Textabschnitt |
****************

Im Streit um das US-Bombardement auf iranische Atomanlagen wirft Peking Trump vor, mit dem Angriff das Völkerrecht verletzt zu haben. Gleichzeitig inszeniert sich die Führung in Peking als Hüterin einer regelbasierten Ordnung: Xi Jinping erklärte am Donnerstag – ausgerechnet in einem Telefonat mit Wladimir Putin –, „Dialog und Verhandlungen“ seien „der grundlegende Weg nach vorn“.
China selbst hat allerdings kaum Erfahrungen damit, in internationalen Konflikten zu vermitteln. Die viel zitierte Annäherung zwischen Saudi-Arabien und dem Iran etwa, die vor zwei Jahren in Peking verkündet worden war, verschaffte der chinesischen Diplomatie zwar viel Anerkennung. Allerdings war der Deal bereits weit fortgeschritten, als Peking ins Spiel kam. Im aktuellen Konflikt dürften Chinas Diplomaten kaum etwas ausrichten können. Auch wenn ein atomar bewaffneter Iran nicht in chinesischem Interesse wäre.

****************

Kurze Aufgabe 1 | Mit wem führte Xi Jinping laut dem Textabschnitt über Chinas Haltung zum US-Angriff auf iranische Atomanlagen am Donnerstag ein Telefonat?
Kurze Aufgabe 2 | Erläutere mithilfe des Textabschnitts über Chinas Haltung zum US-Angriff auf iranische Atomanlagen, warum die in Peking verkündete Annäherung zwischen Saudi-Arabien und dem Iran Chinas Vermittlungserfahrung nur begrenzt belegt.
Kurze Aufgabe 3 | Setze den Textabschnitt über Chinas Haltung zum US-Angriff auf iranische Atomanlagen nach seinem letzten Satz fort.
Die Daten braucht man zur Bearbeitung nicht.

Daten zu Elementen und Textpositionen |

****************

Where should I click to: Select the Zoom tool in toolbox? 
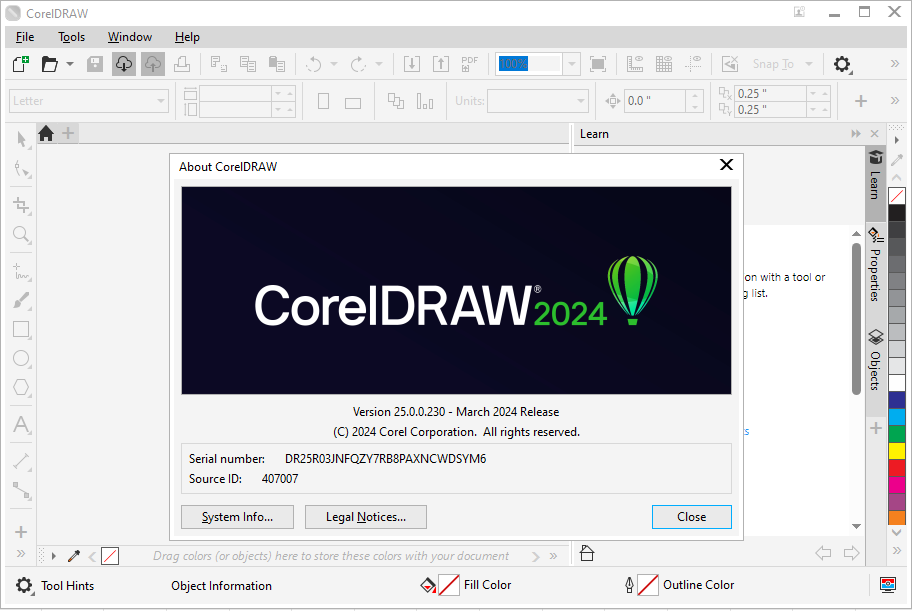[21, 235]
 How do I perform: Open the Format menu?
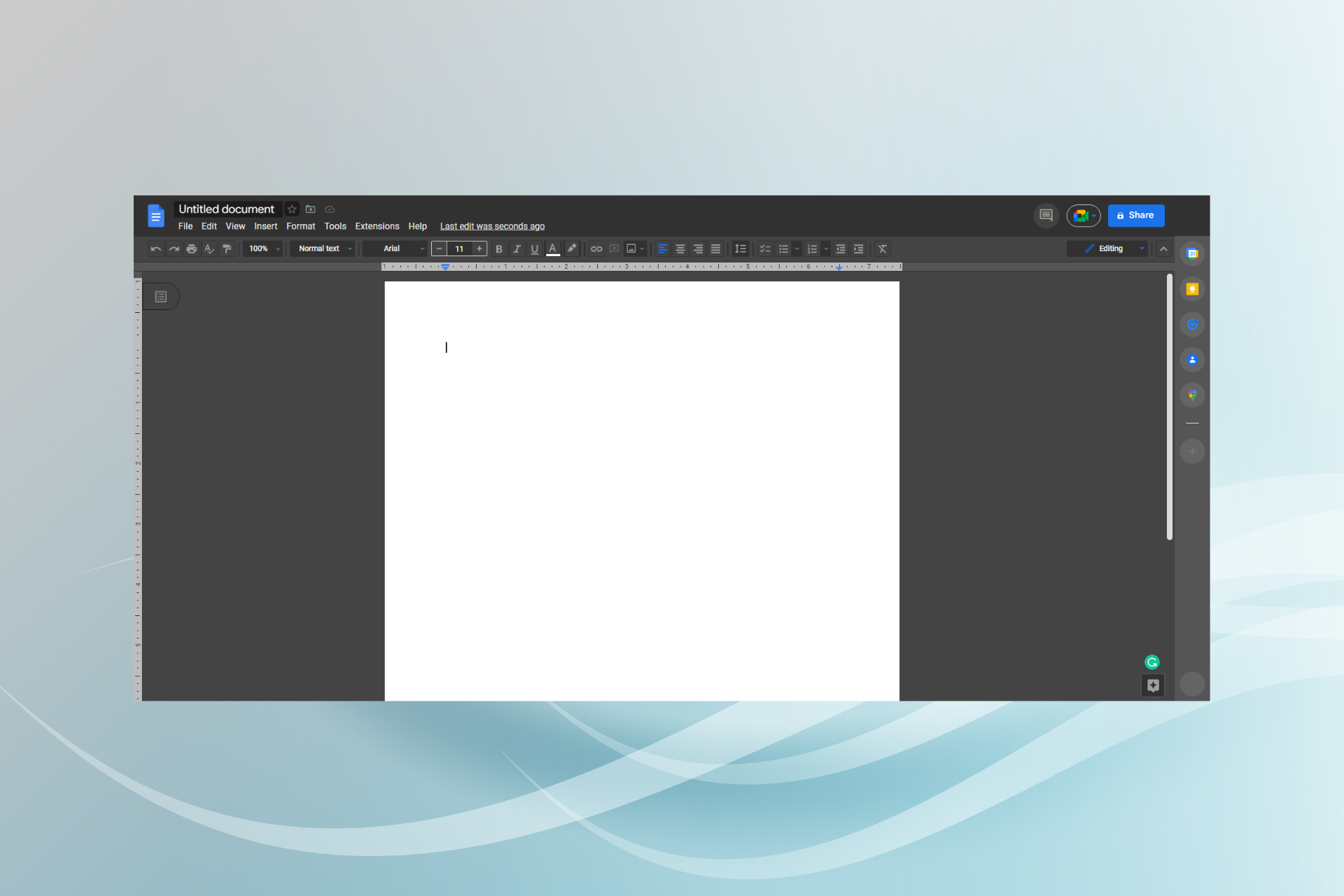click(300, 226)
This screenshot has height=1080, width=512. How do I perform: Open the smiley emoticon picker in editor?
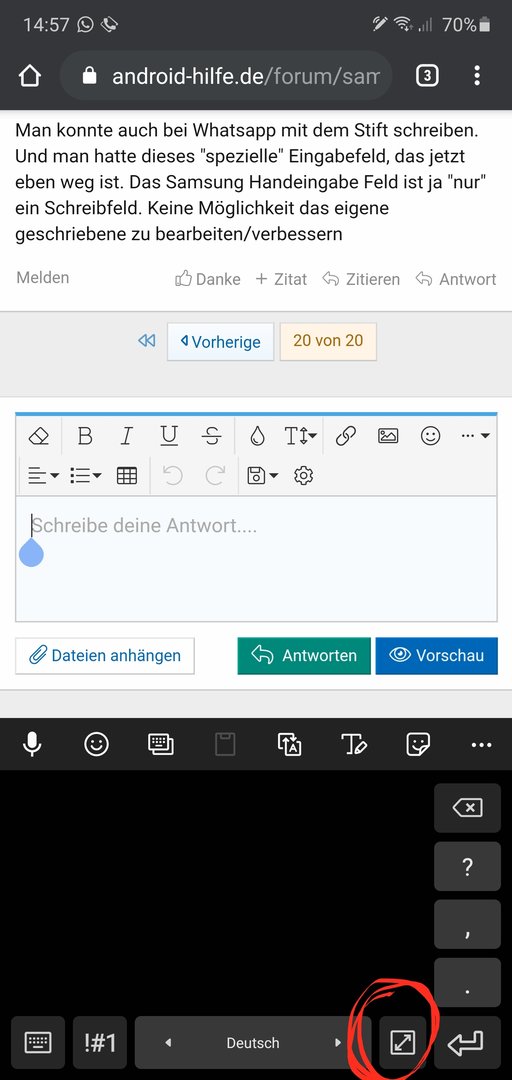(431, 436)
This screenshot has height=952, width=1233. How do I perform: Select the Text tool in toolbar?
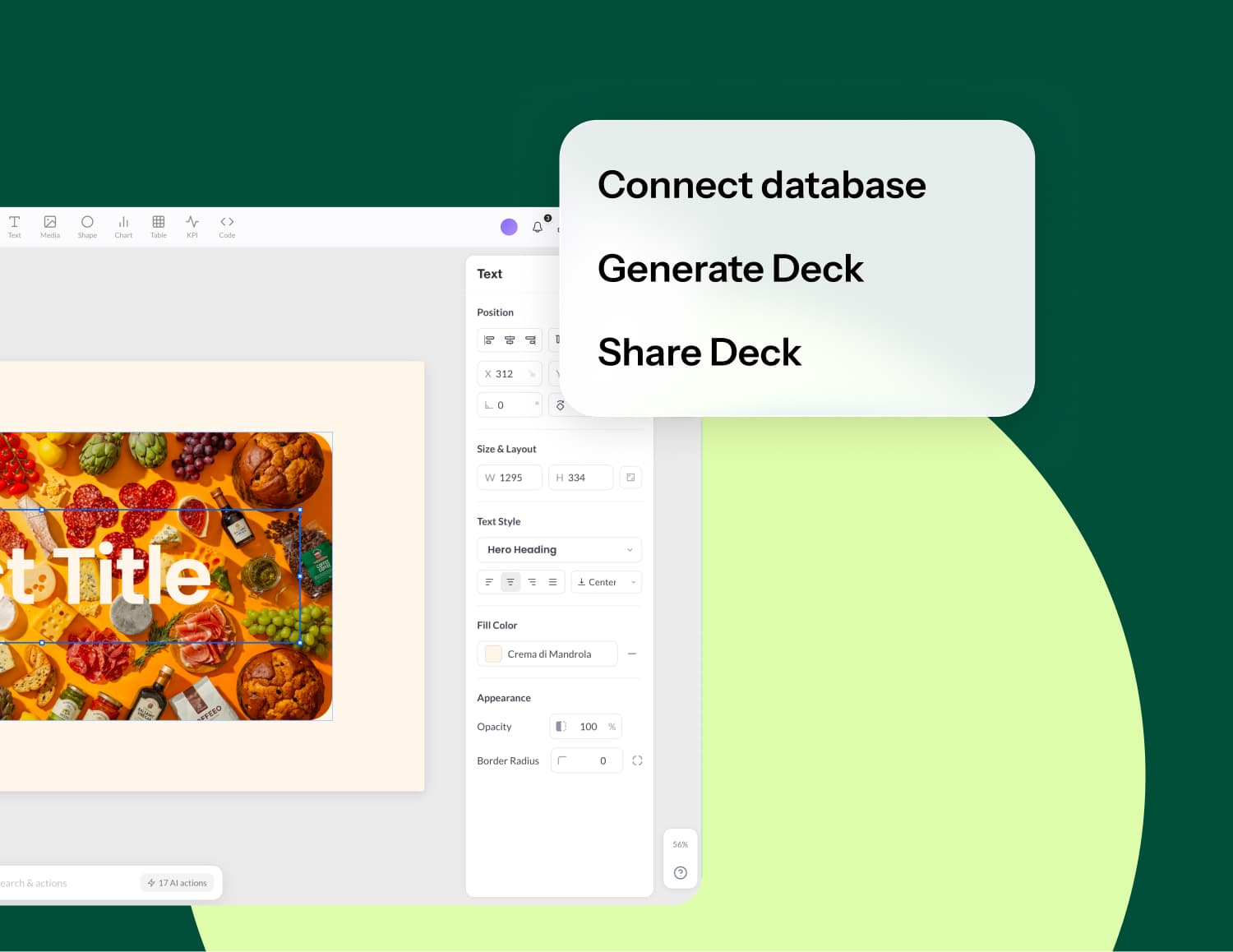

****************

Erwartete Antwort 1 | Mit Wladimir Putin.

Erwartete Antwort 2 | Die Verkündung der Annäherung in Peking brachte der chinesischen Diplomatie zwar viel Anerkennung. Der Deal war jedoch bereits weit fortgeschritten, als Peking ins Spiel kam.

Erwartete Antwort 3 |
China verurteilt die US-Angriffe auf den Iran „aufs Schärfste“
„Aufs Schärfste“ verurteilte China in einer ersten Reaktion des Außenministeriums nun den US-Angriff. „Derartige Aktionen“ würden „die Spannungen im Nahen Osten verschärfen“, sagte am Sonntag ein Sprecher. Es ist eine Rhetorik, die Entschlossenheit demonstrieren soll. Und dennoch ist China in dem Konflikt kaum mehr als ein Zuschauer am Spielfeldrand. Sich nicht in Konflikte einzumischen, das ist seit Jahrzehnten eine Maxime der chinesischen Außenpolitik. Eine Politik, die stärker an ihre Grenzen stößt, je komplizierter die Welt wird.
Ohnehin sehen Chinas außenpolitische Strategen kaum etwas lieber als Vereinigte Staaten, die in einem weiteren Konflikt versinken – und dadurch ihre Konkurrenz mit Peking vielleicht ein Stück weit aus den Augen verlieren. Da mutet es fast schon absurd an, dass die USA nun die Hilfe Pekings im Konflikt mit Teheran suchen. China müsse auf den Iran einwirken, damit das Land die Straße von Hormus nicht blockiere, forderte am Sonntag US-Außenminister Marco Rubio in einem TV-Interview. Schließlich wäre auch Peking von einer Blockade betroffen, so Rubios Argumentation. Zuvor hatte sich das iranische Parlament für eine Schließung des wichtigen Seewegs ausgesprochen.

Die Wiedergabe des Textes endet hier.